*** Extract to read

Dmytro Oleksandrovych Dubilet (; born 27 May 1985) is a Ukrainian banker, businessman, one of the founders of Monobank, the first mobile bank in Ukraine, and politician. On 29 August 2019, he was appointed as the Minister of the Cabinet of Ministers. At the end of 2019, Dubilet left monobank due to the fact that he became a member of the government of Oleksiy Honcharuk, with whom he worked until March 2020. According to Dubilet's declaration for 2019, he sold his stake in monobank for UAH 29.9 million.

Biography 
Dmytro Dubilet was born and raised in Dnipro. He graduated from the Institute of International Relations at the Taras Shevchenko National University of Kyiv (2006). He also studied at the London Business School (2011).

Since 1999, he has worked in various positions, mostly in the banking industry.

From 2012 to 2016, Dubilet served as CIO for PrivatBank.

Since 2015, Dubilet started developing the iGov portal, which aims to fight corruption and provide government basic services online.

******
*** Data lines

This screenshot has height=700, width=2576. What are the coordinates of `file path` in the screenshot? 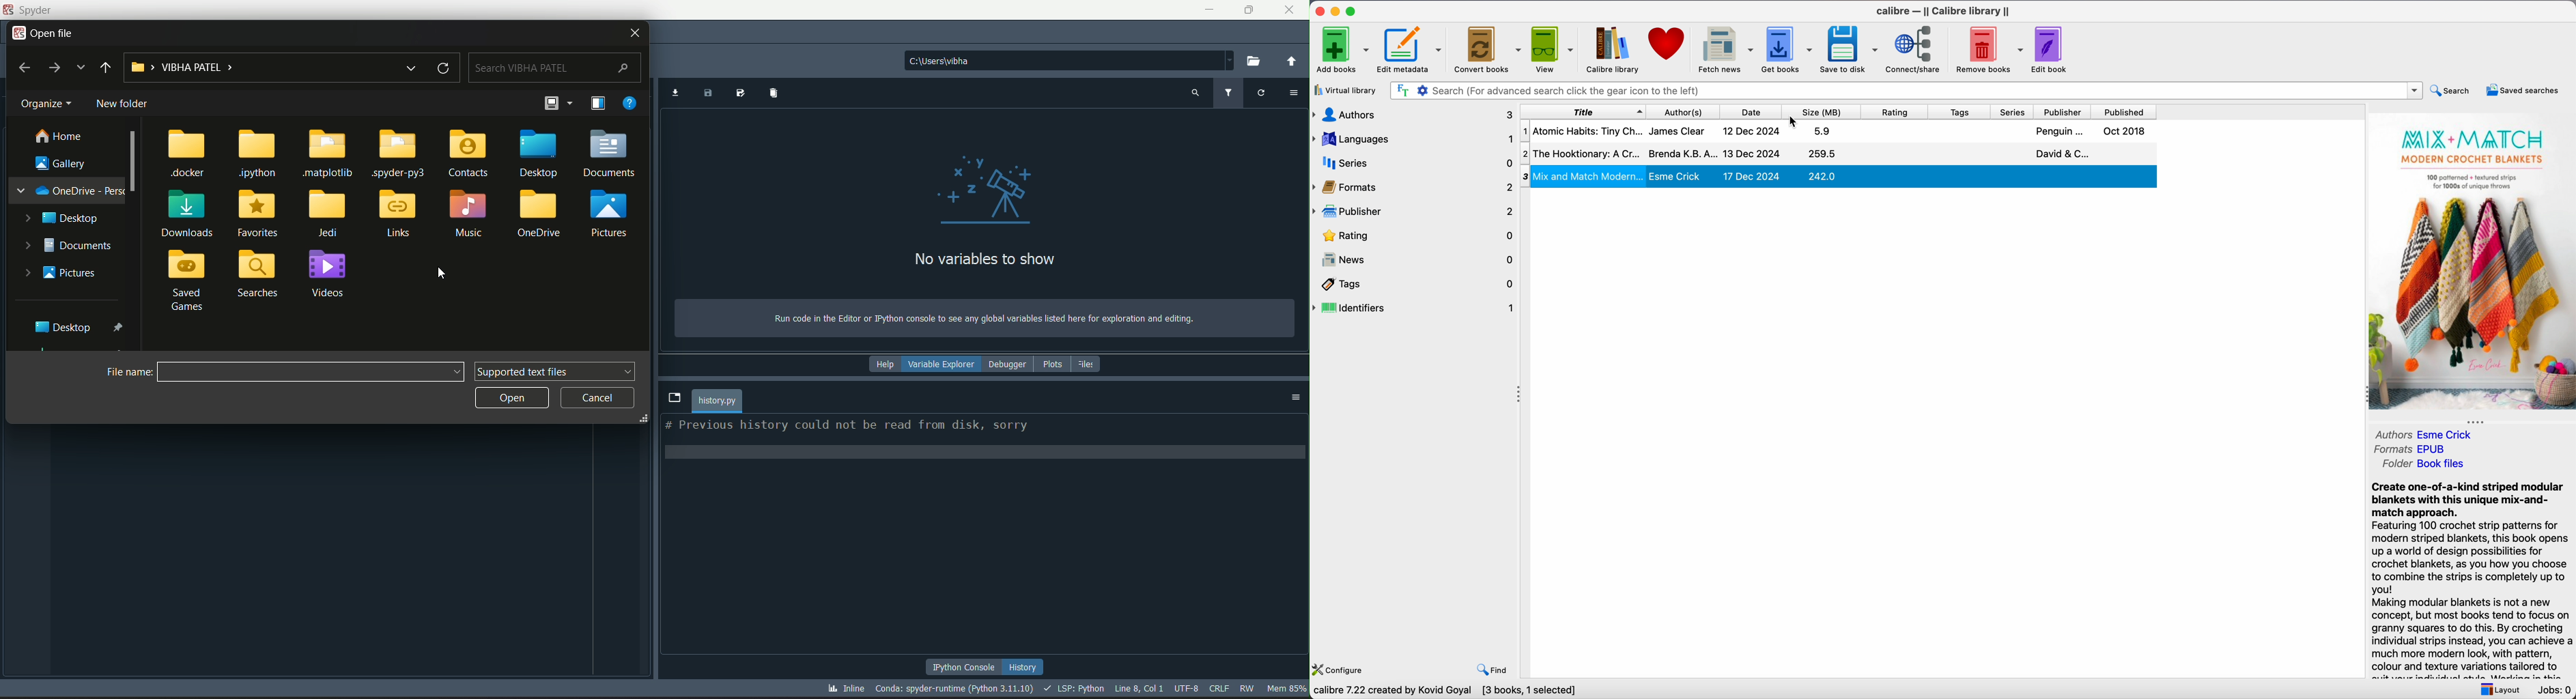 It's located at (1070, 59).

******
*** Data lines

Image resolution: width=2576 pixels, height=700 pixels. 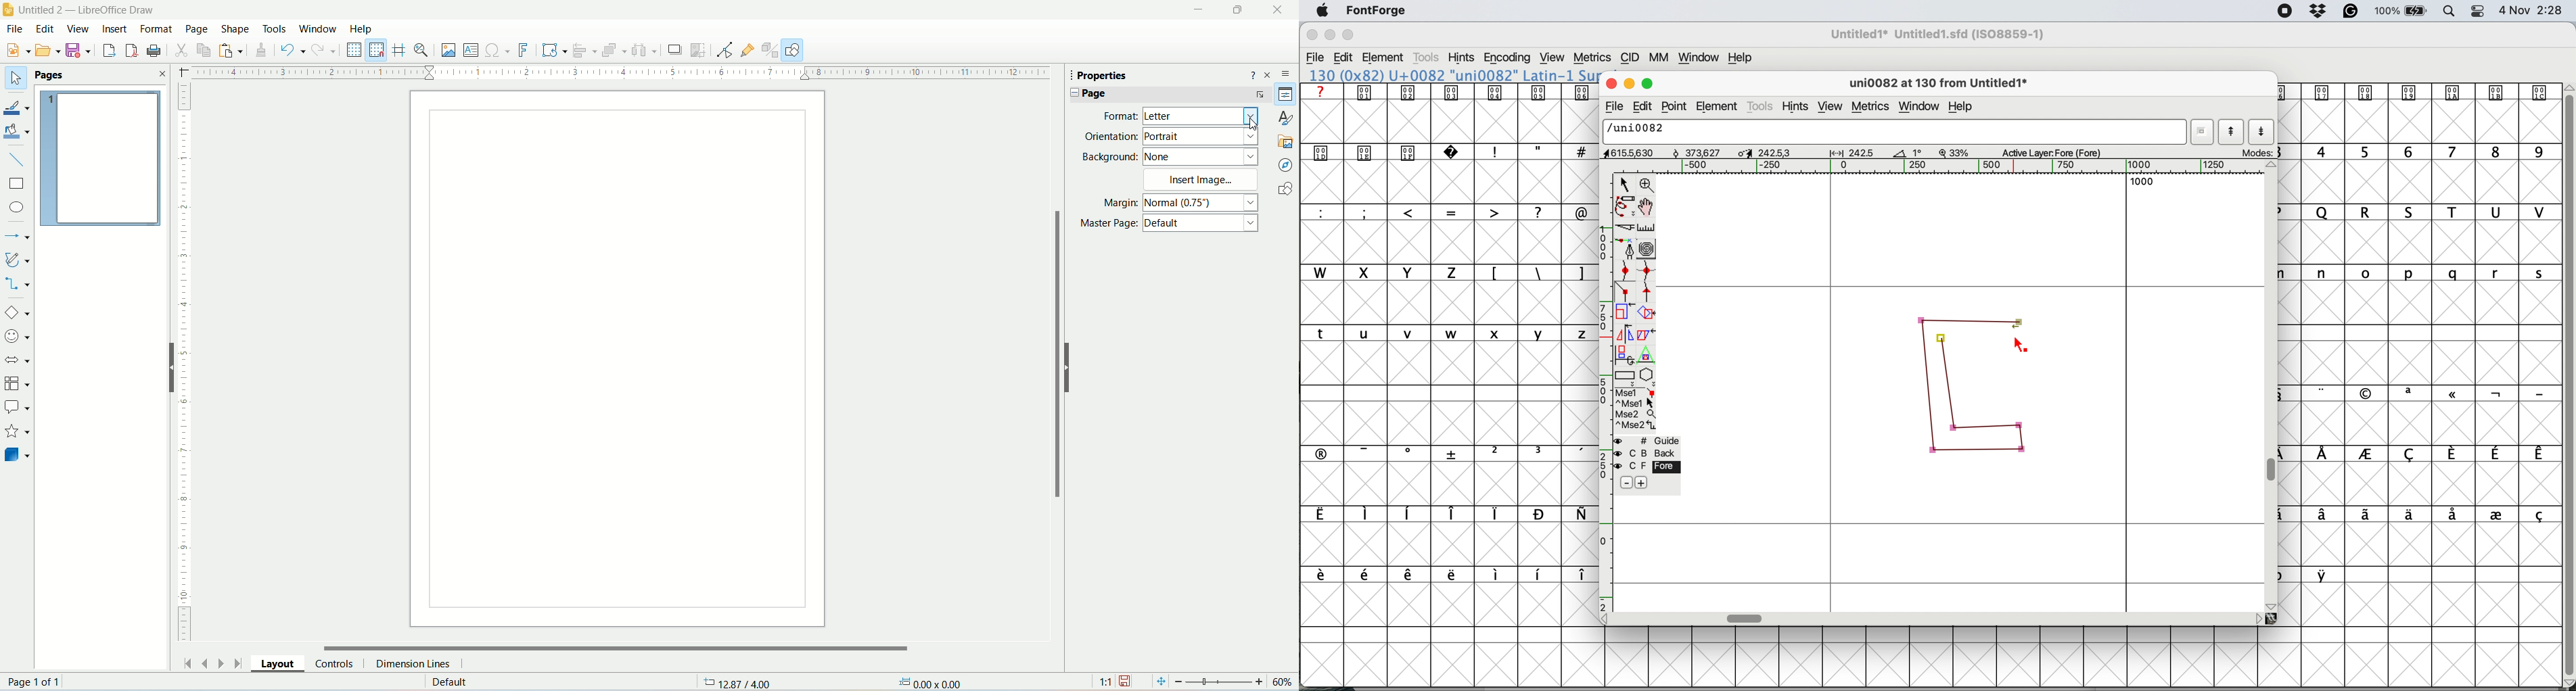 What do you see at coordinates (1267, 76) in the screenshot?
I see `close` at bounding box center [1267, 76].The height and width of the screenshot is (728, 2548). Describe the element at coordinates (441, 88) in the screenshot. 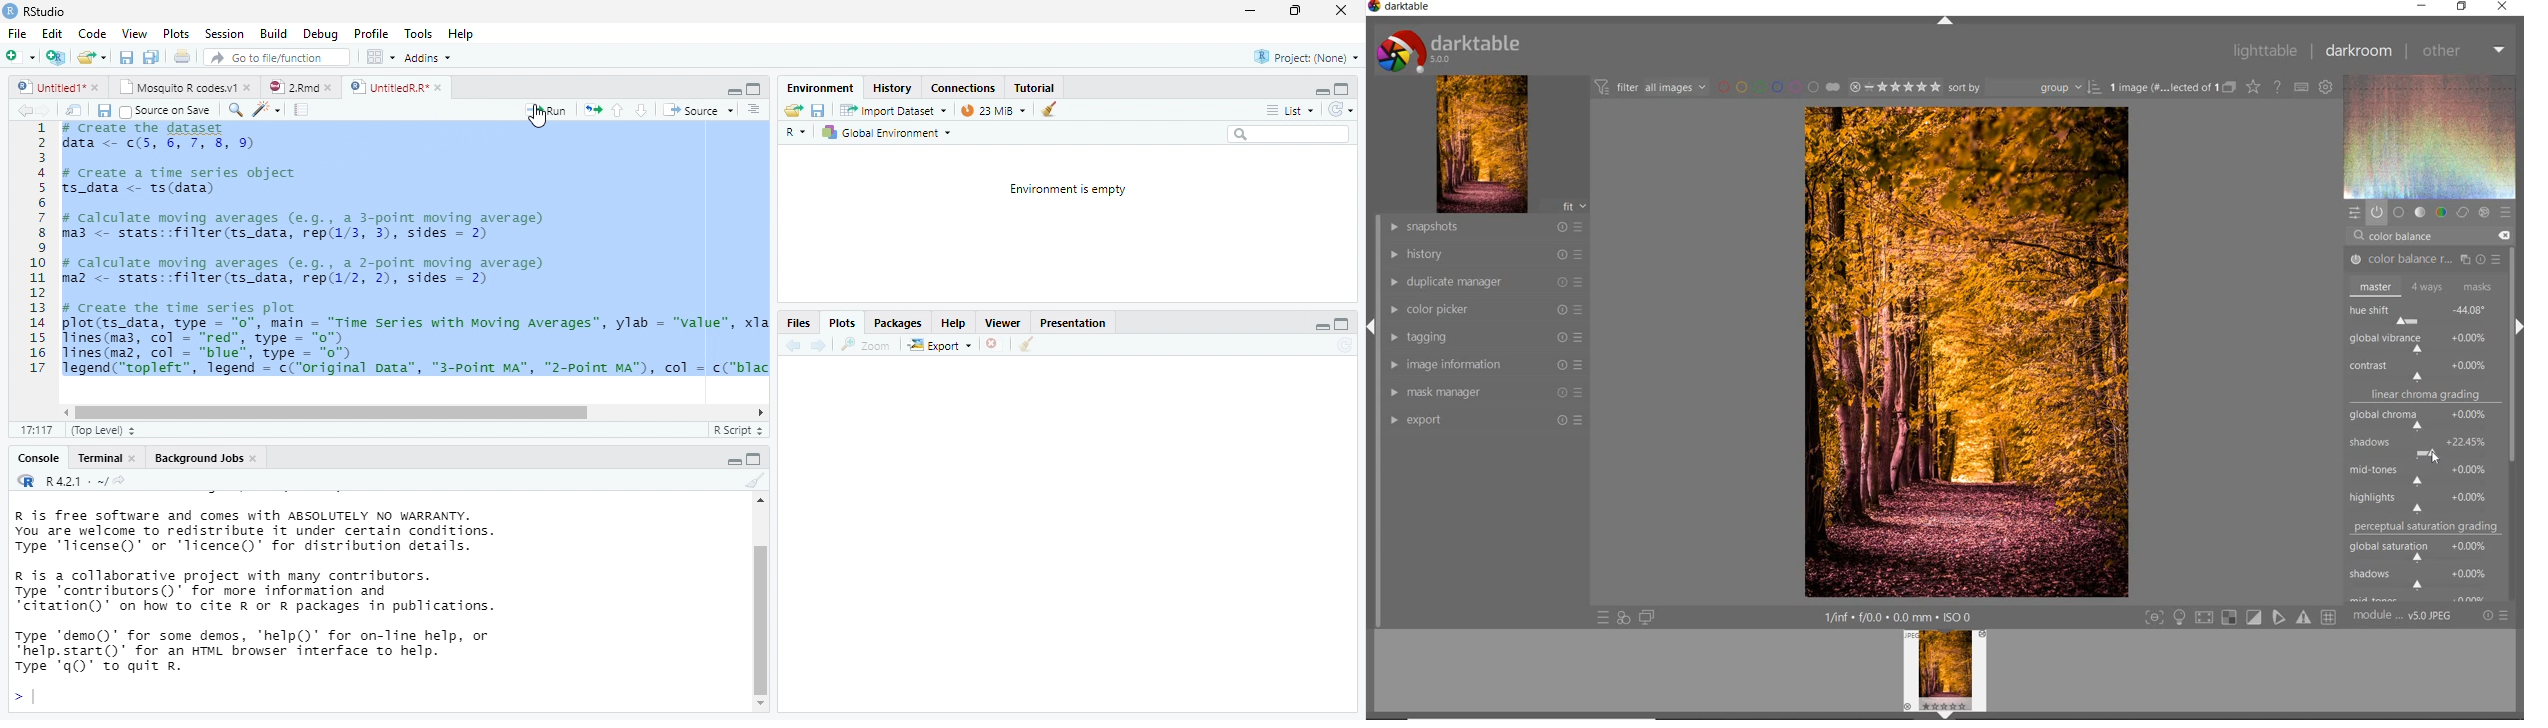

******
*** Data lines

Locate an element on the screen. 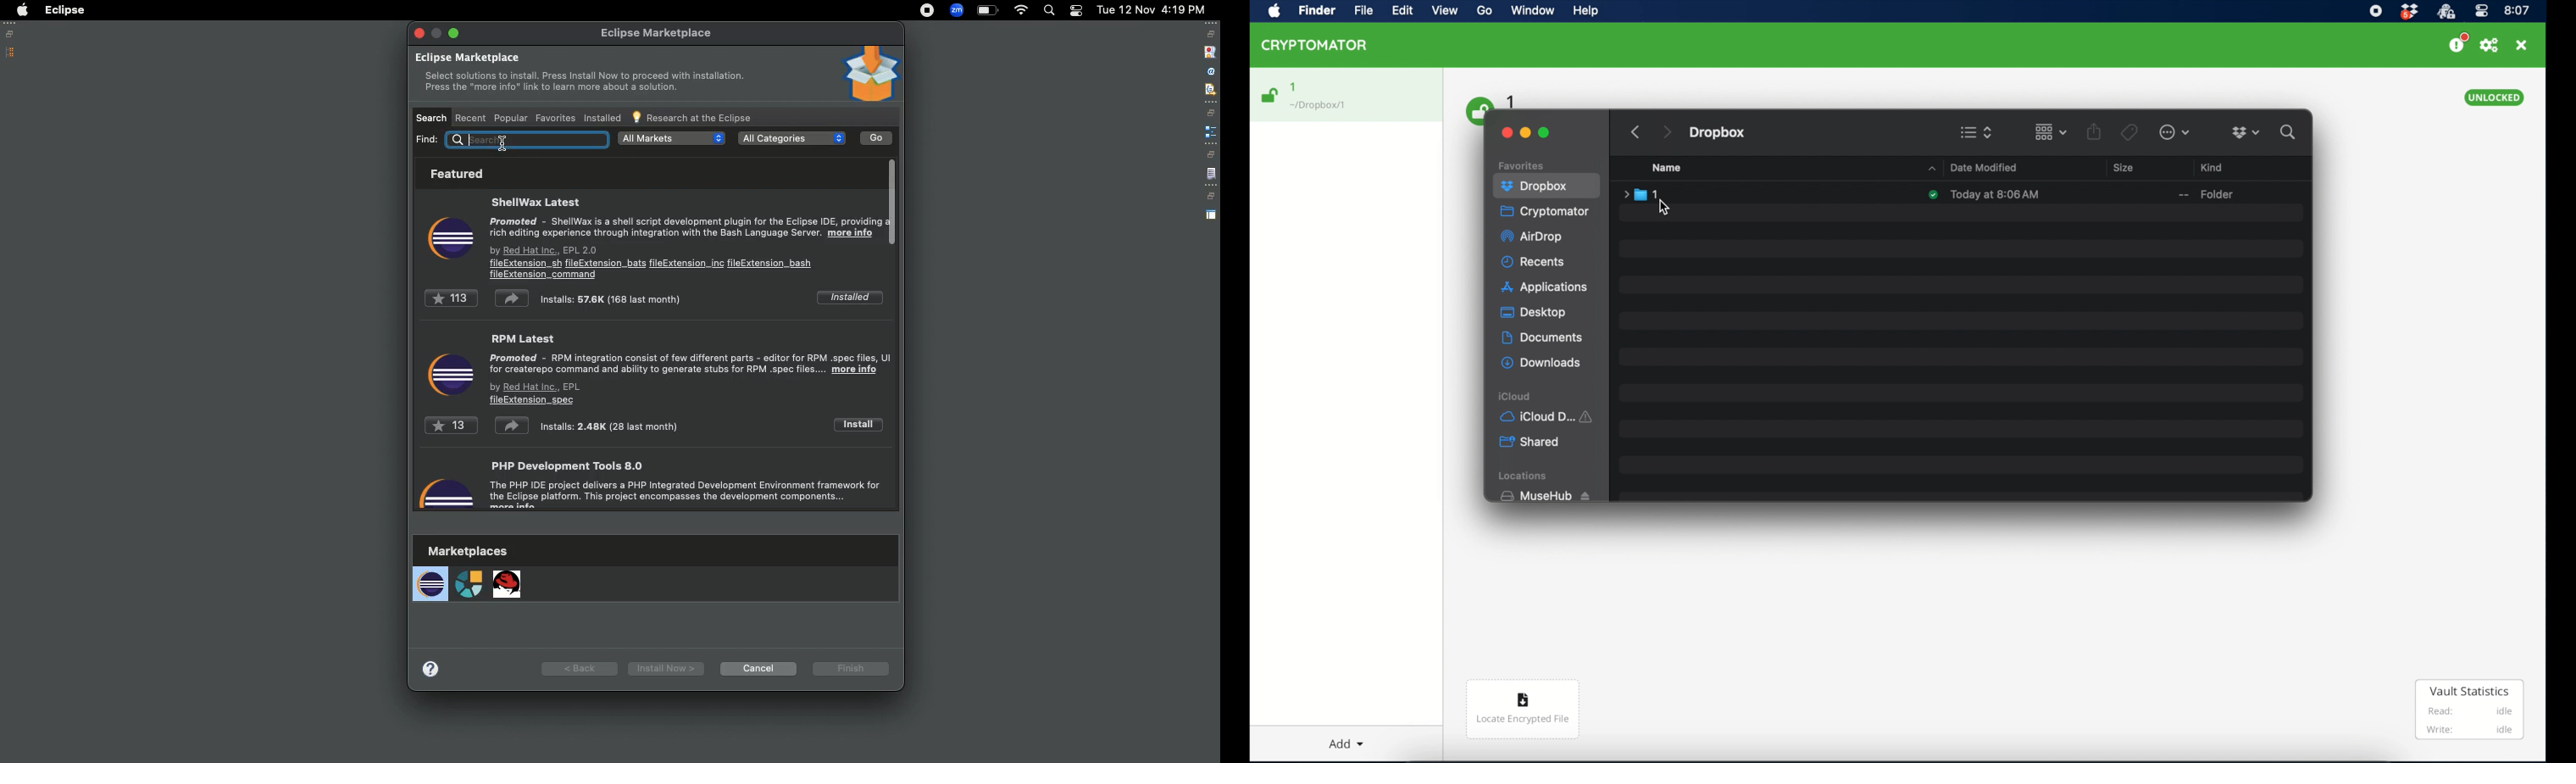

******

◆ **Given problem 1**:
Retype the passage of the Dubilet biography that opens with the words containing "Dmytro Oleksandrovych Dubilet" and closes with "UAH 29.9 million.".
◆ **Given problem 2**:
Render this sentence from the Dubilet biography in French: "He graduated from the Institute of International Relations at the Taras Shevchenko National University of Kyiv (2006)."
The items play no part in what comes next and can be set aside.

◆ **Written solution 1**:
Dmytro Oleksandrovych Dubilet (; born 27 May 1985) is a Ukrainian banker, businessman, one of the founders of Monobank, the first mobile bank in Ukraine, and politician. On 29 August 2019, he was appointed as the Minister of the Cabinet of Ministers. At the end of 2019, Dubilet left monobank due to the fact that he became a member of the government of Oleksiy Honcharuk, with whom he worked until March 2020. According to Dubilet's declaration for 2019, he sold his stake in monobank for UAH 29.9 million.

◆ **Written solution 2**:
Il est diplômé de l'Institut des relations internationales de l'Université nationale Taras-Chevtchenko de Kyiv (2006).